Task prompt: Write out again, unchanged, the line that has "Click the Serbia team name" and each following line through the end of the entries below; leave pictures out.

------

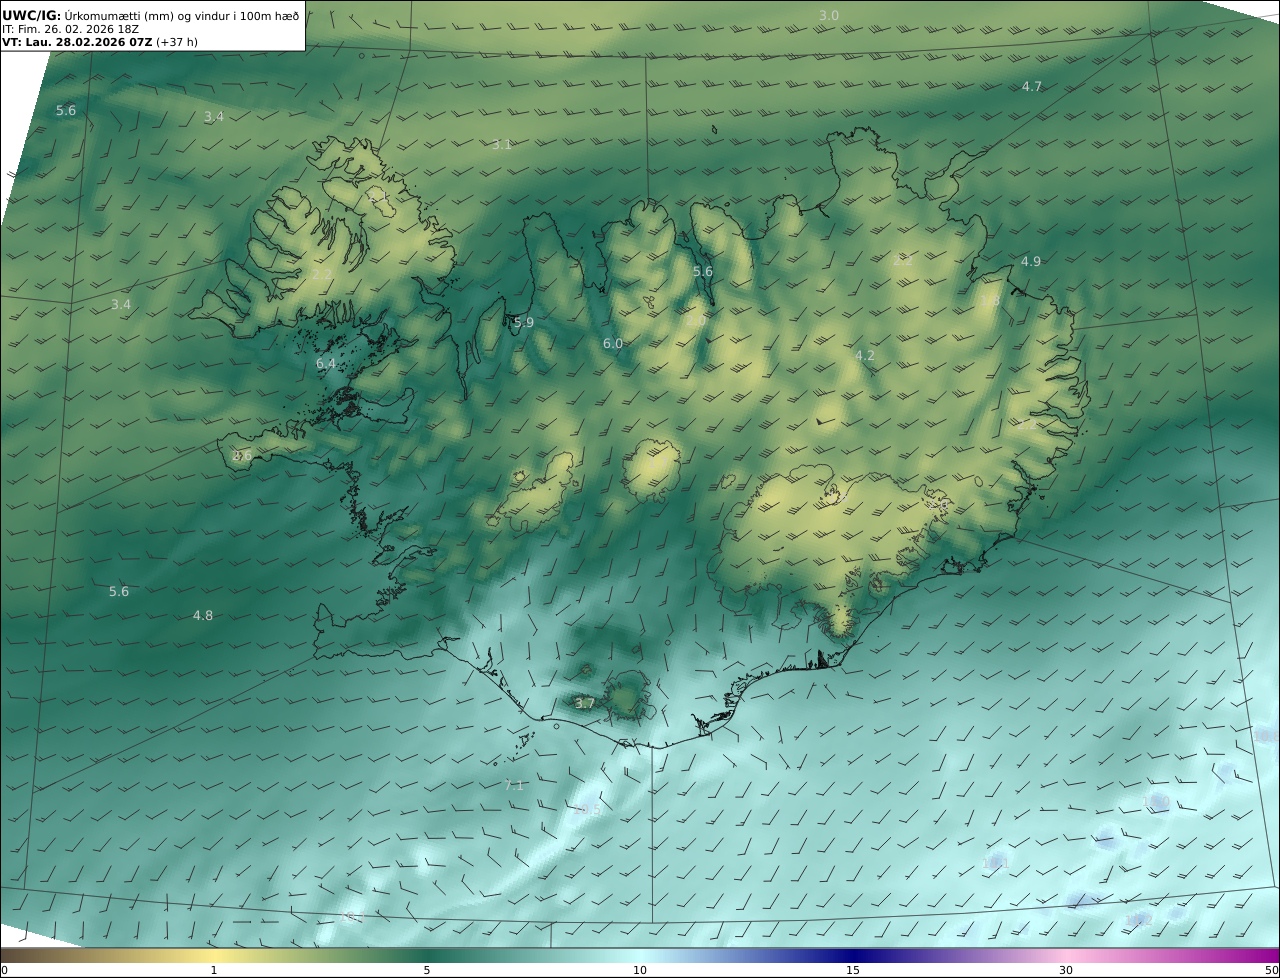The image size is (1280, 978).
Task: Click the colorbar tick labeled 1
Action: pyautogui.click(x=214, y=970)
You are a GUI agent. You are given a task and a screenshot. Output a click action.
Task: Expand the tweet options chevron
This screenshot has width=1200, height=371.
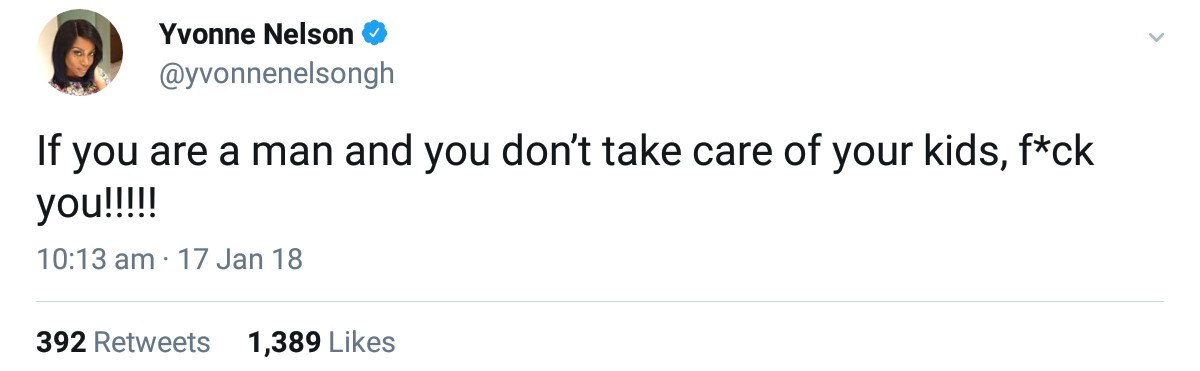(x=1156, y=38)
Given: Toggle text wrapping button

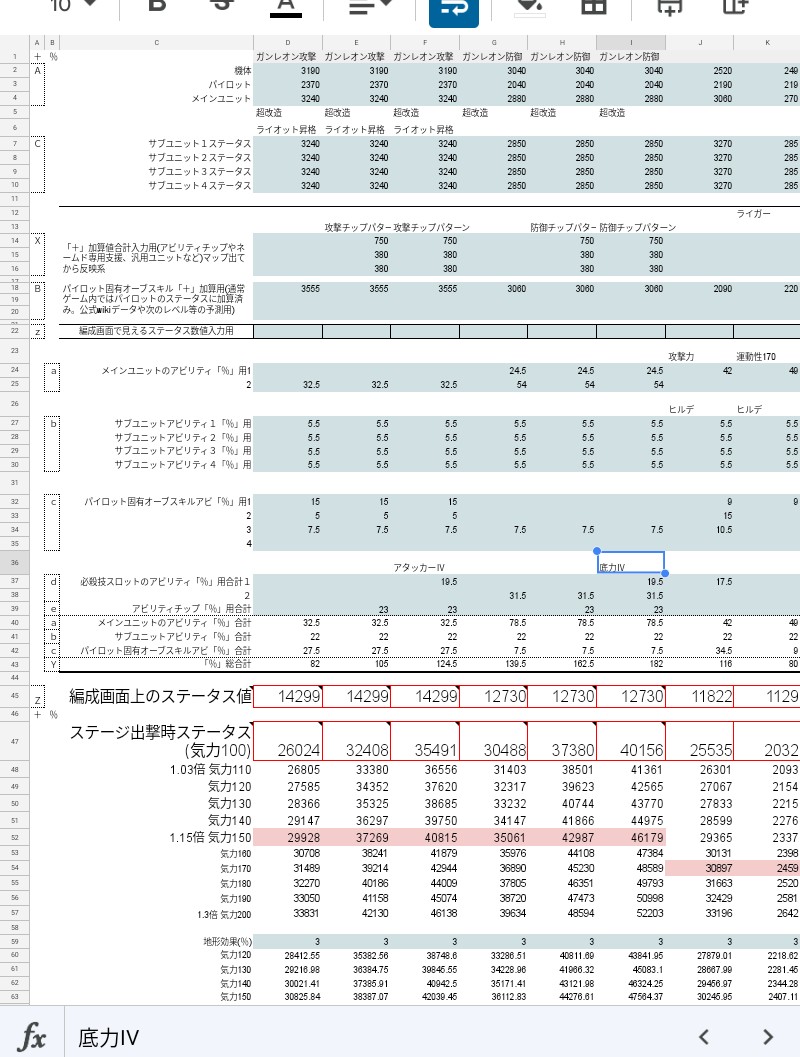Looking at the screenshot, I should click(x=454, y=8).
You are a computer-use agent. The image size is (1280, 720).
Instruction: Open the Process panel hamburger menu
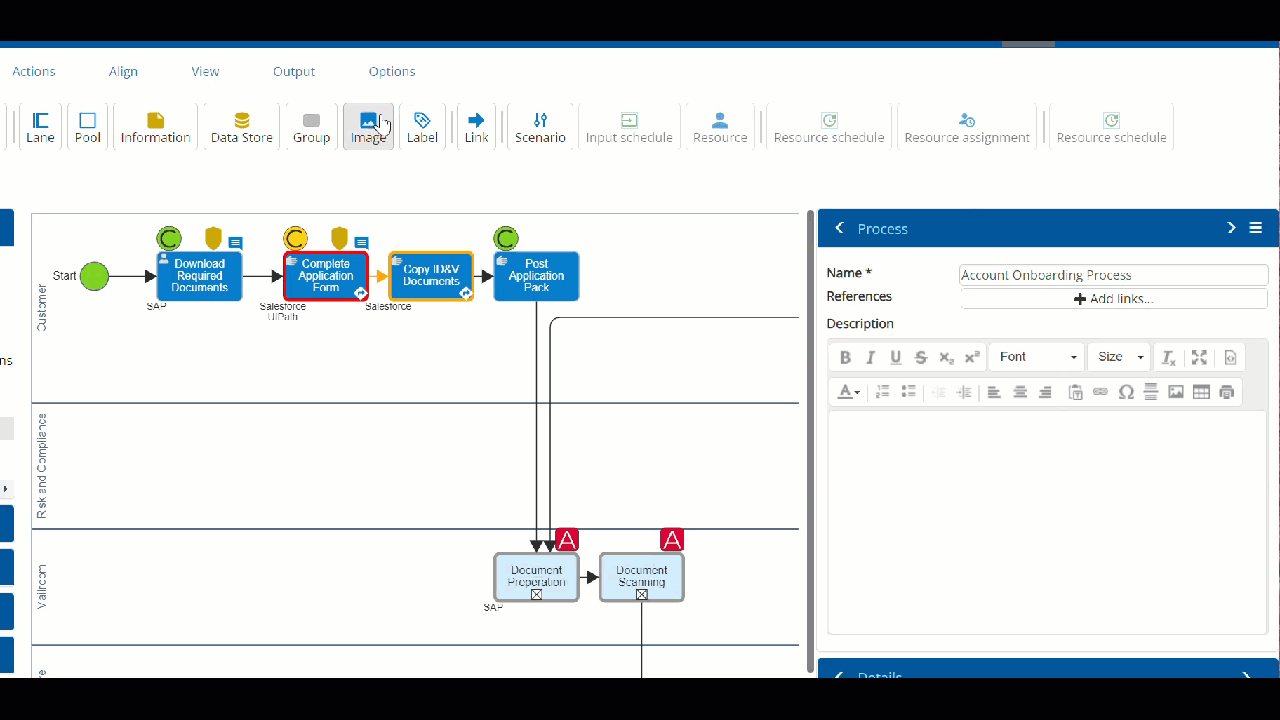(x=1256, y=228)
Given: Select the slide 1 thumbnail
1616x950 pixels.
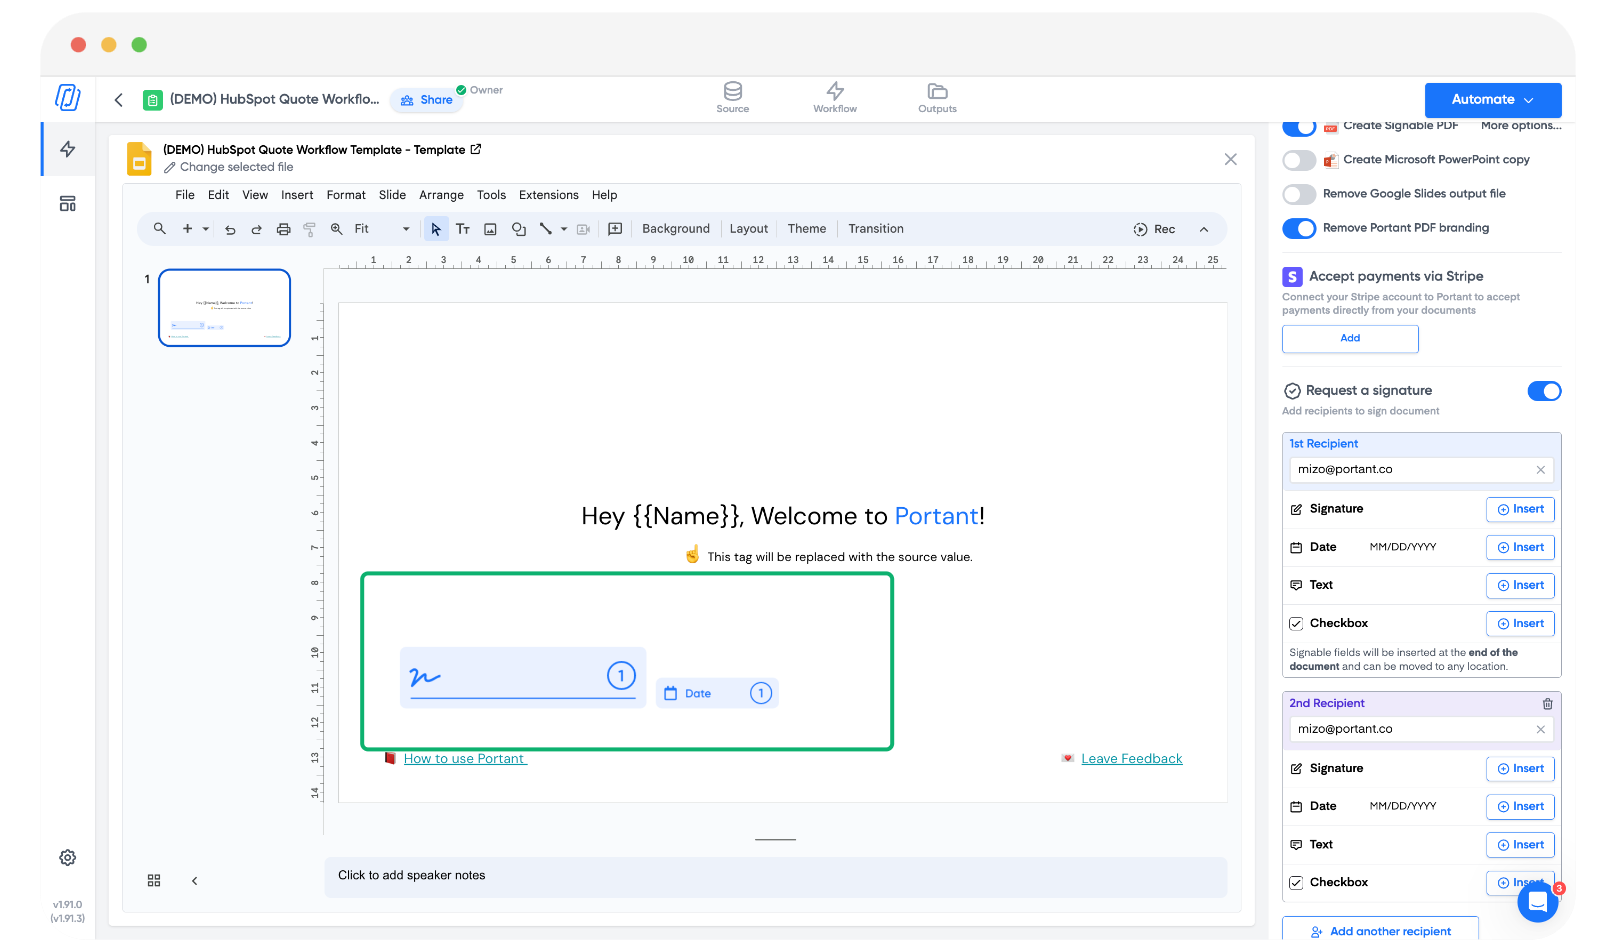Looking at the screenshot, I should click(x=225, y=308).
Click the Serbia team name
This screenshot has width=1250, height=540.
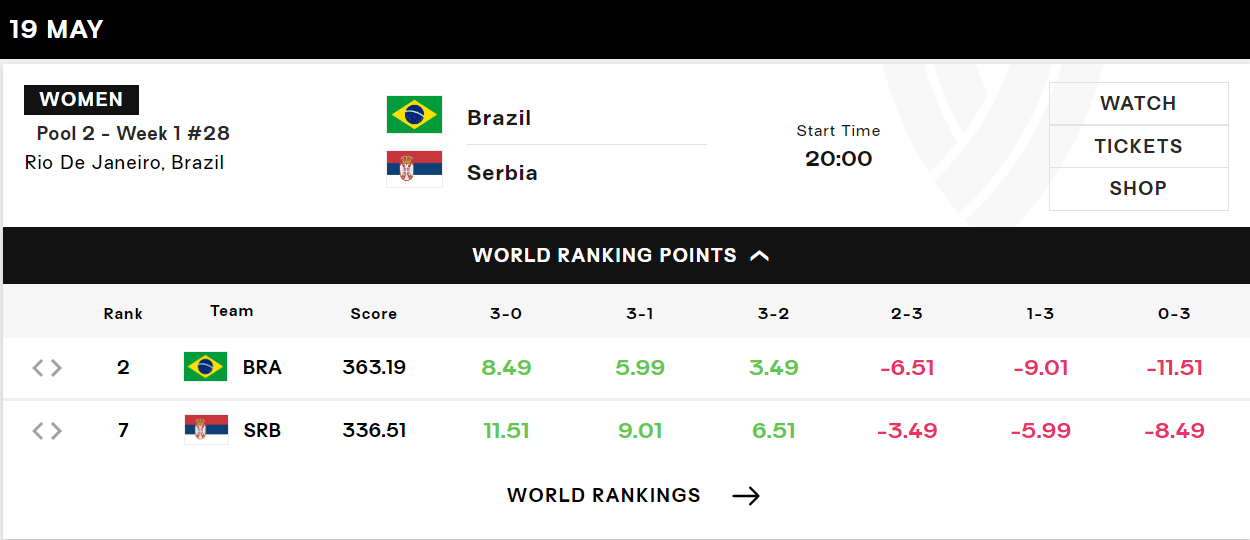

------

Completed task:
Click the Serbia team name
This screenshot has width=1250, height=540.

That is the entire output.